友達を応援する声が風に乗って職員室まで聞こえてきます。
運動会もそうですが、友達同士で競ったりする競争心も成長過程では大事なことです。競争というと、誤解を受けやすく、今はさすがにないと思いますが、かけっこをしてゴール直前で全員で手をつないでゴールをするという、子ども達の人格(心)を踏みにじった大人の変なある意味傲慢な上から目線の考えが、一時横行していた時がありました。
思えば、それだけ保育の世界で競争心を煽ったりすることへの誤った形での警鐘の証かもしれません。
本園は過度な競争心は保育の中ではしていません。これから冬になると縄跳びを出しますが、わざわざ室内にグラフなど何回跳べたといった数値や目標値は出しません。
何回も跳べることはもちろん素晴らしいことですし称賛に値します。何よりも子ども達の世界では誰もが認めるヒーロです。でもそれで充分だと思いますし、子どもは自分が友達から認めてもらえることが何よりの誇りです。またそうした環境を作るのは保育者の役目です。子どもの世界にはそれぞれぞ一芸に秀でた子どもがいて、それぞれ一目置かれています。その価値は大人の価値観とは違う時がありますが、それはそれで問題ありません。なんといっても子ども達の世界です。
その子ども達が作りあげる価値観に大人の価値観を持ち込むと厄介ですし、下手をすると子ども達の世界が壊れかねません。
例えば、縄跳びが苦手で1回も跳べなかった子どもがはじめて跳べた1回は、100回跳べた子どもと回数こそ違いますが、価値は同じです。
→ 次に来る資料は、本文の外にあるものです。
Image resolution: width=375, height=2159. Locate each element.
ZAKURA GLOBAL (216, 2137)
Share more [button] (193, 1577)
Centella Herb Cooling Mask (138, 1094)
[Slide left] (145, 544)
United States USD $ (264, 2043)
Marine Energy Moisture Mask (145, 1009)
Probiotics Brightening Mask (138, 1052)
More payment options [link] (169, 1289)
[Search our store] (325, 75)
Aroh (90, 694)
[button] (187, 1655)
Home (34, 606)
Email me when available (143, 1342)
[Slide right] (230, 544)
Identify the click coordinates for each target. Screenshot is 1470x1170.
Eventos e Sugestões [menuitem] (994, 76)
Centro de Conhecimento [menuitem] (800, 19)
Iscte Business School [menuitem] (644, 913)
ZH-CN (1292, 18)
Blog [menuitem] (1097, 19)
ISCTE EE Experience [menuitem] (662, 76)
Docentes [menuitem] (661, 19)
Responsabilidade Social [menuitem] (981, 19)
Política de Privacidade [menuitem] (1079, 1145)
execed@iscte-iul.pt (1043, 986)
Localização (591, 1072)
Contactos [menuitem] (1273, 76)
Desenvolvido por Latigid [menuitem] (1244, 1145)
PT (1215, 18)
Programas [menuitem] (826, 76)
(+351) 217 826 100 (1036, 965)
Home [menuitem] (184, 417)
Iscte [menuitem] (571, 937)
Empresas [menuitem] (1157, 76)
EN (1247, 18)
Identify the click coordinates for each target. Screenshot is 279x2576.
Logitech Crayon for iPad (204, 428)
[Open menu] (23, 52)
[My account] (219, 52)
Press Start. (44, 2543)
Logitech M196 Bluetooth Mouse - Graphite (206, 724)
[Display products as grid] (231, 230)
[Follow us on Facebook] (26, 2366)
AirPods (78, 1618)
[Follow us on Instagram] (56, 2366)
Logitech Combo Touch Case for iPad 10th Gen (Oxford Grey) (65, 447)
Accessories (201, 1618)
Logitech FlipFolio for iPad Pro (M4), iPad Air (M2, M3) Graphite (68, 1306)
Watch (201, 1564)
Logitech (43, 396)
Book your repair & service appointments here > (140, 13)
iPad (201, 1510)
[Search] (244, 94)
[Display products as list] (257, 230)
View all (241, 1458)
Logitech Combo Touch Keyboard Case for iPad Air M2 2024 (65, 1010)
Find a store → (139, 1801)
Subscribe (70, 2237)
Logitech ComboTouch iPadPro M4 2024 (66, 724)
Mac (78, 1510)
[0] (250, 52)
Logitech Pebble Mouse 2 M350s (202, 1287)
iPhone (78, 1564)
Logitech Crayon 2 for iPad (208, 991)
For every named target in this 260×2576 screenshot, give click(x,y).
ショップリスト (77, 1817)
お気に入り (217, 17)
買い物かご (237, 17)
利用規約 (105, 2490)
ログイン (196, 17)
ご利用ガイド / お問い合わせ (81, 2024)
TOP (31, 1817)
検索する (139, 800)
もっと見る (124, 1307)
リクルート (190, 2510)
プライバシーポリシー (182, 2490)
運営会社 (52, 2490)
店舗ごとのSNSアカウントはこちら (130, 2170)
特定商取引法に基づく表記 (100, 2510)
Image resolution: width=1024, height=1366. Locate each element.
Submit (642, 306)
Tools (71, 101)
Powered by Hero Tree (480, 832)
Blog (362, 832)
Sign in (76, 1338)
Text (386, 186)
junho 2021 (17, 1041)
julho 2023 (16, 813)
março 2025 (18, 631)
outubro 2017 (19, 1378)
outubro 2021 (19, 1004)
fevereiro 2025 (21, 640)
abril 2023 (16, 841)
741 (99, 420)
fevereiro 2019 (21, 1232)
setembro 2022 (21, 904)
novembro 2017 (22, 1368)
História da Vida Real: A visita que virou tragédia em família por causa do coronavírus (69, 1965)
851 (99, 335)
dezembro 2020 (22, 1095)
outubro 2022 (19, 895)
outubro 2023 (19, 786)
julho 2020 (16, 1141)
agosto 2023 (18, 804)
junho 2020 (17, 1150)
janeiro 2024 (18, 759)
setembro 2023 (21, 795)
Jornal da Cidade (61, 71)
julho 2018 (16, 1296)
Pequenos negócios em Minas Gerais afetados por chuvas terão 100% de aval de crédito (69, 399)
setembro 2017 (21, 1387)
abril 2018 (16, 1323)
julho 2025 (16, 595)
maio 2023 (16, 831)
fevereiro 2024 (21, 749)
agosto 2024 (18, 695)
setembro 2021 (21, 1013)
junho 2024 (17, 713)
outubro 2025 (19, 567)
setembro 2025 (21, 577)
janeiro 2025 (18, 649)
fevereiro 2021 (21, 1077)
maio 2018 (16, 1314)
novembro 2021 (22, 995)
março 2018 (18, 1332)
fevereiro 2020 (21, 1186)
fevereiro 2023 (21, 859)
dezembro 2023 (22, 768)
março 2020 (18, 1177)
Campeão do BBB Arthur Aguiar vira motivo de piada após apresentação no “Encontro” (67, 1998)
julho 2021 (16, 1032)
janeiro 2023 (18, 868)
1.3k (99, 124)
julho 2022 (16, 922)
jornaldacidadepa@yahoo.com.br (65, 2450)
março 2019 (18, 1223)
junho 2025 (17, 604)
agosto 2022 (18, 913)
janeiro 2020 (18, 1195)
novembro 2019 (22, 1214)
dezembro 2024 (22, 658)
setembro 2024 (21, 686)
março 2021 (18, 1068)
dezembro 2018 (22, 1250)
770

保育者は数字に囚われるのではなく、そうした子どものやる気や意欲を評価してあげることが大事です。数値化やグラフ等目に見える数字だけで判断すると、そうした子どもの気持ちが見えにくくなる危険があります。
競争は広義で考えると、人と競うというよりも自分の心との戦いです。その過程を保育者はきちんと見てあげ、寄り添いながら励ましたり応援してあげたいものです。
今年の運動会でもそうした場面がいくつか見られました。保護者の皆様の温かな応援と拍手に改めて深謝いたします。